John fronça les sourcils, incrédule et presque inquiet.
– Toi, tu as fait du thé ?
Le regard de John se posa alors sur le mug qui, à Baker Street, lui était exclusivement réservé (non, il n’acceptait pas que la vaisselle dans laquelle il mangeait accueille les expériences toutes plus répugnantes les unes que les autres que Sherlock testait dans tous les récipients qu’il pouvait trouver), et soupira devant la vision d’un thé plus qu’infusé, apparemment froid, sur lequel une pellicule de lait s’était formée.
– Ça fait combien de temps que tu as mis le sachet dans l’eau ? Juste pour savoir.
– Cinquante-deux minutes, répondit Sherlock sur le ton de l’évidence. Bois-le vite et mets ton blouson.
– Pour aller où ? demanda John, perplexe.
– A Scotland Yard, tu n’as rien écouté hier soir ?
Oh. Encore cette histoire. Le médecin pensait avoir été assez clair, mais apparemment, ce n’était pas le cas. Avec Sherlock, un seul point sur un i ne suffisait pas, il fallait y aller avec des quadruples trémas.

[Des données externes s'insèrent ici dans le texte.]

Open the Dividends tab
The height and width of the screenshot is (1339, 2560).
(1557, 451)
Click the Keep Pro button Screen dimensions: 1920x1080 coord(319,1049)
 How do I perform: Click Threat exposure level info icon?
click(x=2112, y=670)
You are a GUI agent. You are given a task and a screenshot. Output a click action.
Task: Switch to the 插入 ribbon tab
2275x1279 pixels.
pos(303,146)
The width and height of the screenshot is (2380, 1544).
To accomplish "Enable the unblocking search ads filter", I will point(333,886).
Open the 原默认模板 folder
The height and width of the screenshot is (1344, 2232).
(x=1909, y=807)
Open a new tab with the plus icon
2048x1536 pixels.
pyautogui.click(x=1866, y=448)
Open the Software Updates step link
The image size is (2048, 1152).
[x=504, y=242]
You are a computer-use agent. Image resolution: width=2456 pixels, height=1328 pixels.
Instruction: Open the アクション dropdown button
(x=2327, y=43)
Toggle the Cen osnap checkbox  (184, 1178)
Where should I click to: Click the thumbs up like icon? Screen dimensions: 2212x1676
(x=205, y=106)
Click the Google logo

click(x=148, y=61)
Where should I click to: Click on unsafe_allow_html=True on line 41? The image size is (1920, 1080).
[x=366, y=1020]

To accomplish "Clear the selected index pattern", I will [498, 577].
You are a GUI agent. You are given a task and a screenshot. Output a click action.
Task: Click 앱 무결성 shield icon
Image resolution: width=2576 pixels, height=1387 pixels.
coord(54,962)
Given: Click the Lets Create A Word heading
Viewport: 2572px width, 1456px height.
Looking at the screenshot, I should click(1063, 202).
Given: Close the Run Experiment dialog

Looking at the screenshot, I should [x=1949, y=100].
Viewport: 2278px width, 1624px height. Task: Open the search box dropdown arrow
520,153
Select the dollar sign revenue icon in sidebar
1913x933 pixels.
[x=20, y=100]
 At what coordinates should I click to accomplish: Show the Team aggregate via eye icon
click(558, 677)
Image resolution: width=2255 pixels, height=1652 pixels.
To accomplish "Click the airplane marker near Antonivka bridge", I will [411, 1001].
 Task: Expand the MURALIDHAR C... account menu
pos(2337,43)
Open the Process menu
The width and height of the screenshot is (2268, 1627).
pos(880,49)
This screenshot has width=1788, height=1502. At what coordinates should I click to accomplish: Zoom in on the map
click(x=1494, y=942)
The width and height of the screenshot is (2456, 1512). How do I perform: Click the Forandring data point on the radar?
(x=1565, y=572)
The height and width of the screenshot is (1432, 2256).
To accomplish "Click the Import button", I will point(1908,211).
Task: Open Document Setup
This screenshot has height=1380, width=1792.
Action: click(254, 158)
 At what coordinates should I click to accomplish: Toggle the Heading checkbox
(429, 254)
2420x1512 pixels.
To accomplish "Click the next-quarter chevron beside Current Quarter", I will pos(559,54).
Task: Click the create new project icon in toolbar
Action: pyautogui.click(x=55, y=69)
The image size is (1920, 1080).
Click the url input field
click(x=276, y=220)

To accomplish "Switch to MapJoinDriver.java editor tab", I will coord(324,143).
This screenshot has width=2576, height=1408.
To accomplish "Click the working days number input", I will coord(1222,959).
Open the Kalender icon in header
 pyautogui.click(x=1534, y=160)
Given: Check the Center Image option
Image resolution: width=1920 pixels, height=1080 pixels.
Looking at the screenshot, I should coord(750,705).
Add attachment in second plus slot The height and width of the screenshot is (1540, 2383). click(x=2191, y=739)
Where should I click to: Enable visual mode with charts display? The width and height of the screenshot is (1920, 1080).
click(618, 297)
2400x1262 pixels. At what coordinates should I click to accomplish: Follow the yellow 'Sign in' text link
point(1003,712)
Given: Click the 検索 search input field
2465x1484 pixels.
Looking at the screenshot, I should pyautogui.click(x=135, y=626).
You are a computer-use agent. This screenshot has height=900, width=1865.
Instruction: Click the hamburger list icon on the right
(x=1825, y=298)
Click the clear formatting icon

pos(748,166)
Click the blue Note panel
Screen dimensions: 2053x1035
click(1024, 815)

– J’ai envisagé d’aller te réveiller, mais j’ai préféré attendre, expliqua Sherlock, qui attendait visiblement d’être récompensé pour la patience incroyable dont il avait fait preuve. Je me suis dit que ça te mettrait peut-être de mauvaise humeur.
Bonne déduction, pensa distraitement John en jetant le contenu de son mug dans la partie de l’évier réservé à la vaisselle (l’autre moitié était occupée par... il ne savait pas trop quoi et ne préférait pas le savoir).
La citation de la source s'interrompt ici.